#### Texto extraído

Después de cuatro horas a diez mil metros de altura sucumbo por fin al estupor del vuelo transcontinental. Entre despegue y aterrizaje, los pasajeros nos encontramos en una animación suspendida, una pausa entre capítulos de nuestras vidas. Al mirar por la ventana, el paisaje bajo el sol no es más que una proyección plana, donde las cordilleras montañosas se convierten en meras arrugas en la piel continental. Otras historias suceden ahí abajo, ajenas a nuestro paso. Las moras maduran al sol de agosto; una mujer prepara su maleta y duda al cruzar la puerta; una carta se abre y una fotografía inesperada se desliza entre las hojas. Sin embargo, vamos demasiado rápido y demasiado lejos; salvo la nuestra, todas las historias se nos escapan. Apartamos la vista de la ventana y desaparecen en el mapa bidimensional a nuestros pies, verde y marrón. Como una trucha que se acerca a la orilla y se esfuma bajo un saliente mientras tú, atónita, te preguntas si de verdad estaba ahí o si la habías soñado.

Me pongo las gafas de leer, recién compradas y aún frustrantes, señal de los problemas oculares de la madurez. Las palabras en la página flotan, enfocadas y desenfocadas. ¿Cómo es posible que ya no vea lo que una vez me resultó tan nítido? Ese esfuerzo inútil por distinguir lo que hay delante de mis ojos me recuerda al primer viaje que hice a la selva amazónica. A la paciencia con que los guías indígenas nos señalaban la iguana que descansaba en una rama o el tucán que nos observaba entre las hojas. Lo que resultaba obvio para su mirar experto era casi invisible para los demás. Sin práctica, no conseguíamos interpretar ese patrón de luces y sombras como una «iguana», pese a que la teníamos delante.

########

» **Qué harás**:
a) Reescribe el fragmento del texto que va desde «Me pongo las» hasta «la teníamos delante.» y cambia «tucán» por «loro».
b) Contesta estas preguntas sobre el texto:
(i) ¿A cuántos metros de altura va el avión?
(ii) ¿En qué mes maduran las moras al sol?
(iii) ¿Adónde fue el primer viaje que se recuerda en el texto?
Responde basándote únicamente en el texto.

#### Datos proporcionados

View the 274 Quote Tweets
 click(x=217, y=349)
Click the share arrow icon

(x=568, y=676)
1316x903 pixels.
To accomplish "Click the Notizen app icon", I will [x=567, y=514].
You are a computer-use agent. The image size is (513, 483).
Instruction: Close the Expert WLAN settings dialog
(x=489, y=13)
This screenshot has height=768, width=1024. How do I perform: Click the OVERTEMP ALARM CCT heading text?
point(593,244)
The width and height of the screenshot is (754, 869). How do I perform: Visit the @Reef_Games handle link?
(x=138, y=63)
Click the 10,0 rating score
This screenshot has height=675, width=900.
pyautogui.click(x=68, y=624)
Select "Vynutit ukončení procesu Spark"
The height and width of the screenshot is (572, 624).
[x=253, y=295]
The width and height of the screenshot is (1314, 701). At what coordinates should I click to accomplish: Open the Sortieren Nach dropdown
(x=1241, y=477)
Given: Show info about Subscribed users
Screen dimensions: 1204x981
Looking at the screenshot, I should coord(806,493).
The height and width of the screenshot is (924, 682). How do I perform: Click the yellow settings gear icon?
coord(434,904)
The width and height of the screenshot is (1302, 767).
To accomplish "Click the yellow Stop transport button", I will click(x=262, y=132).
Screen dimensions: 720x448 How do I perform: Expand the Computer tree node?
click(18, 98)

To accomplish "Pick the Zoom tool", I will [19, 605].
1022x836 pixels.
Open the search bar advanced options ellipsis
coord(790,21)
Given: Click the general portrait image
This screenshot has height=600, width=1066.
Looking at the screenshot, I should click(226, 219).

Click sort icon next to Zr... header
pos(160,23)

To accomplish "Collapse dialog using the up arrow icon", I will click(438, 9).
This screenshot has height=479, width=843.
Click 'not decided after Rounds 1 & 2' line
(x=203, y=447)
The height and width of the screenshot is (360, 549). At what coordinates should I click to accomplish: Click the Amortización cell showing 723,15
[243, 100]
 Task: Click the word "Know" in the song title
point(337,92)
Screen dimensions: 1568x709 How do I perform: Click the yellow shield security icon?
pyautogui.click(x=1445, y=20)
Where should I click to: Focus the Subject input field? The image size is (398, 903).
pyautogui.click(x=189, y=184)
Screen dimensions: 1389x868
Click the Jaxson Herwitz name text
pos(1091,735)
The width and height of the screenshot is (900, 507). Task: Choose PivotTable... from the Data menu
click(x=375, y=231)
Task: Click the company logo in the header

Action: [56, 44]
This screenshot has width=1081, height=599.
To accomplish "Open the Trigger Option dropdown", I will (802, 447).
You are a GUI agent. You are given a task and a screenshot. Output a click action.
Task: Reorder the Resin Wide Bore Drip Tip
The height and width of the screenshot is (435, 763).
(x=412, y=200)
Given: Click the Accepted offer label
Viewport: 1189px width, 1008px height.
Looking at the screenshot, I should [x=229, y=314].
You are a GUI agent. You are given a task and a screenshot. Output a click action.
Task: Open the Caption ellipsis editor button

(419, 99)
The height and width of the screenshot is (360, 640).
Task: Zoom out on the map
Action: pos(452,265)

########

» **Soluciones**:
a)
Me pongo las gafas de leer, recién compradas y aún frustrantes, señal de los problemas oculares de la madurez. Las palabras en la página flotan, enfocadas y desenfocadas. ¿Cómo es posible que ya no vea lo que una vez me resultó tan nítido? Ese esfuerzo inútil por distinguir lo que hay delante de mis ojos me recuerda al primer viaje que hice a la selva amazónica. A la paciencia con que los guías indígenas nos señalaban la iguana que descansaba en una rama o el loro que nos observaba entre las hojas. Lo que resultaba obvio para su mirar experto era casi invisible para los demás. Sin práctica, no conseguíamos interpretar ese patrón de luces y sombras como una «iguana», pese a que la teníamos delante.

b)
(i) A diez mil metros.
(ii) En agosto.
(iii) A la selva amazónica.